Output, word for word, the lines of this listing that fall between the line with "The image size is (221, 194)." and the line with "Click the green", counting both of those lines, and no others.

Available data:
== Segment start ==

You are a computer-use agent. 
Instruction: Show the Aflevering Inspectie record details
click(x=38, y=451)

== Segment end ==
== Segment start ==

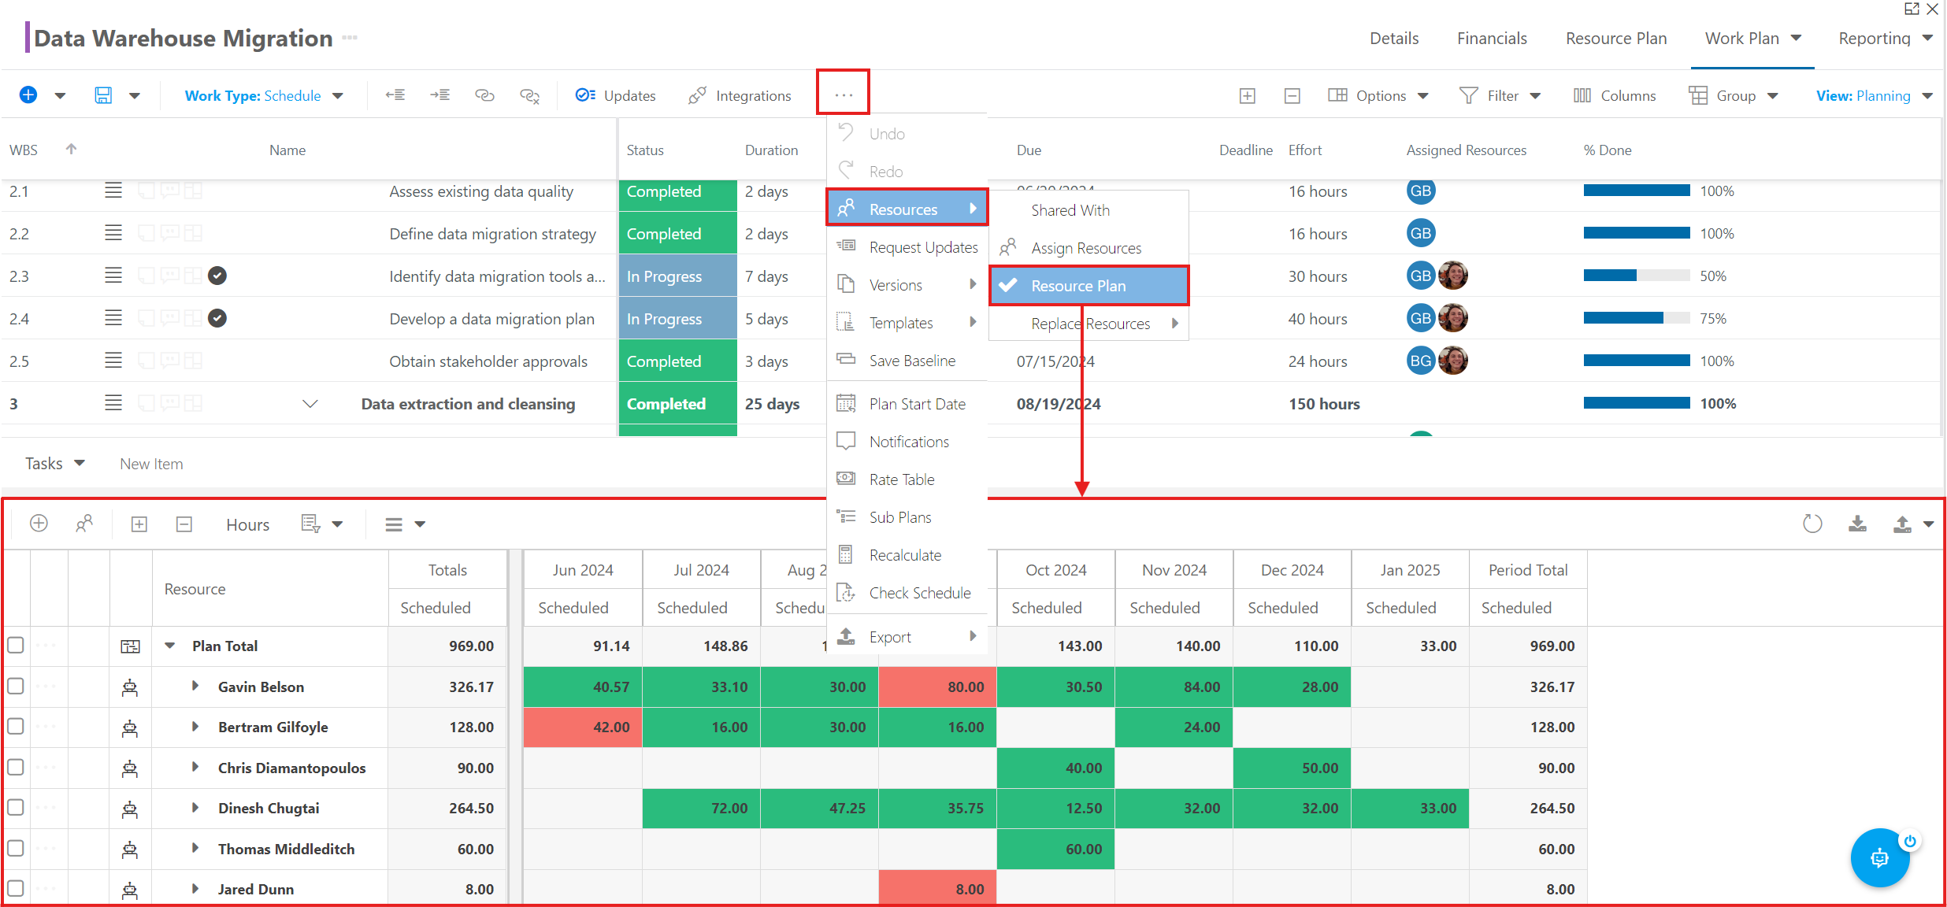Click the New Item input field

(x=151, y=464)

== Segment end ==
== Segment start ==

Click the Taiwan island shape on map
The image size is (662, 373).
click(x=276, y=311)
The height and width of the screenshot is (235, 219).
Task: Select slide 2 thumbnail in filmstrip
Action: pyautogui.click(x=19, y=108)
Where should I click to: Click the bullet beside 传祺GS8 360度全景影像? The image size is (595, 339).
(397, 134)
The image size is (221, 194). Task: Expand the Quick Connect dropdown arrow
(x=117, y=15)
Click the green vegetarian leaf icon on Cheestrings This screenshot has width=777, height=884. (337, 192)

== Segment end ==

Answer space:
The image size is (221, 194). Task: Expand the Quick Connect dropdown arrow
(x=117, y=15)
Click the green vegetarian leaf icon on Cheestrings This screenshot has width=777, height=884. (337, 192)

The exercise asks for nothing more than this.